_Task instructions_:
Within the listing below, the lines to output run from the one containing "This screenshot has width=1384, height=750." through the one containing "This screenshot has width=2070, height=558."; copy them exactly and nothing else.

_Given information_:
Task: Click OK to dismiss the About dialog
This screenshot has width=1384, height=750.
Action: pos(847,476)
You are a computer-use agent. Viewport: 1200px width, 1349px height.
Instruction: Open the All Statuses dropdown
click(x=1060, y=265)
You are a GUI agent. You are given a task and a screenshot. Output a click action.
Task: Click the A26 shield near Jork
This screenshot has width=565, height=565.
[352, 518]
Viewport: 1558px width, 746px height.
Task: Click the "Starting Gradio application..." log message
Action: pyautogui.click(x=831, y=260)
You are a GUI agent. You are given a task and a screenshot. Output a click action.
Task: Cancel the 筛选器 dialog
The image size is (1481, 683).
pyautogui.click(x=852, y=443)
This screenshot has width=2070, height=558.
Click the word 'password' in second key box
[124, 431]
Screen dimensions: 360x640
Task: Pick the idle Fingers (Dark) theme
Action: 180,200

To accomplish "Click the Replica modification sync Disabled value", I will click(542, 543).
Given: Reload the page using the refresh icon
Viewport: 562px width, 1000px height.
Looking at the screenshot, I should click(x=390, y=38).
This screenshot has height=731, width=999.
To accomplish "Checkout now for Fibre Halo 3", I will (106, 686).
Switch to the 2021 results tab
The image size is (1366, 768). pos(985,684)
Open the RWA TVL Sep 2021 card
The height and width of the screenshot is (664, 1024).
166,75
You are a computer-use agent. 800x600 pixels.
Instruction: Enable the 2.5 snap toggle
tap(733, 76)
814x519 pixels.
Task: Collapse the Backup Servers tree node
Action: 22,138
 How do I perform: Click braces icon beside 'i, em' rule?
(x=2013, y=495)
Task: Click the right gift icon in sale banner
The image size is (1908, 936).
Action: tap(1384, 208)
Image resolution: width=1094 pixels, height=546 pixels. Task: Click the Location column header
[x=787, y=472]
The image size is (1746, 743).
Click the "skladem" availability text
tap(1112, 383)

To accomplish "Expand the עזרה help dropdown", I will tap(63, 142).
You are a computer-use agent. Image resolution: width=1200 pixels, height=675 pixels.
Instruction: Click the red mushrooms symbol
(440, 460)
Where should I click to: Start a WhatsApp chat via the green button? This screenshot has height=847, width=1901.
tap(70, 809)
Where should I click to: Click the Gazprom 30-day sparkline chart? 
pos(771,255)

_Result for this task_:
This screenshot has width=1384, height=750.
Action: pos(847,476)
You are a computer-use agent. Viewport: 1200px width, 1349px height.
Instruction: Open the All Statuses dropdown
click(x=1060, y=265)
You are a GUI agent. You are given a task and a screenshot. Output a click action.
Task: Click the A26 shield near Jork
This screenshot has width=565, height=565.
[352, 518]
Viewport: 1558px width, 746px height.
Task: Click the "Starting Gradio application..." log message
Action: pyautogui.click(x=831, y=260)
You are a GUI agent. You are given a task and a screenshot. Output a click action.
Task: Cancel the 筛选器 dialog
The image size is (1481, 683).
pyautogui.click(x=852, y=443)
This screenshot has width=2070, height=558.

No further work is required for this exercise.